Dikutip Gridhot dari Kompas.com, Direktur atau Ketua Sekolah Tinggi Ilmu Pelayaran (STIP) Jakarta, Ahmad Wahid, dibebastugaskan imbas tewasnya Putu Satria Ananta Rastika (19) akibat dianiaya seniornya.
Seperti diketahui, taruna tingkat I STIP Jakarta asal Kabupaten Klungkung, Bali, ini tewas dalam kondisi mengenaskan di tangan seniornya, Tegar Rafi Sanjaya (21), di toilet kampus pada Jumat (3/5/2024).
"Kami sudah membebastugaskan direktur dan beberapa pejabat di STIP Marunda. Ini sebagai rasa bahwa tanggung jawab dan tindakan tegas itu harus dilakukan," kata Menteri Perhubungan Budi Karya Sumadi di rumah duka, Desa Gunaksa, Kecamatan Dawan, Kabupaten Klungkung, Bali, pada Kamis (9/5/2024).
Budi mengatakan, pihaknya telah melakukan evaluasi dan akan mengubah kurikulum agar tradisi kekerasan oleh senior terhadap junior hilang dari sekolah kedinasan tersebut.
"Kami akan mengubah kurikulum dengan yang lebih humanis, dan berteknologi. Kita ketahui bahwa persaingan pada dunia pekerjaan itu tidak lagi mengandalkan fisik tapi juga kompetensi dan pengetahuan, yang saat ini kita tahu itu menjadi tumpuan yang harus diketahui," kata dia.

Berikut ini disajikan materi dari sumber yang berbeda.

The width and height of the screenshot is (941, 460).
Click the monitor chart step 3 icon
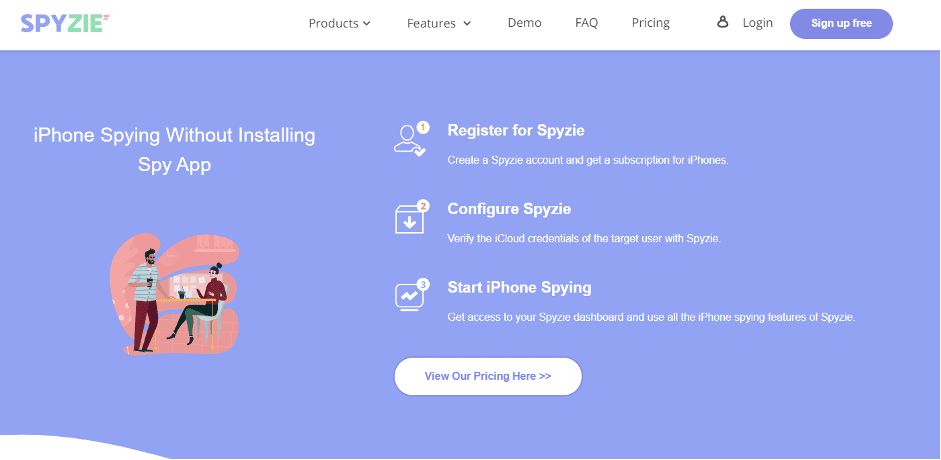pyautogui.click(x=412, y=294)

Dalam kesempatan itu, Budi juga menyampaikan permintaan maaf dan belasungkawa sedalam-dalamnya kepada keluarga korban.
"Ini menjadi suatu yang sangat mendalam bagi kami dan ini menjadi titik bahwa kami harus melakukan suatu perubahan. Penting disampaikan inisiatif ini kita lakukan dari saya dan kementerian perhubungan," katanya.
Dikutip Gridhot dari Warta Kota, tersangka pemukulan taruna STIP (Sekolah Tinggi Ilmu Pelayaran) hingga tewas bertambah lagi menjadi 4 orang.
Keempatnya merupakan taruna STIP tingkat 2 senior dari korban Putu Satria Ananta Rustika (19).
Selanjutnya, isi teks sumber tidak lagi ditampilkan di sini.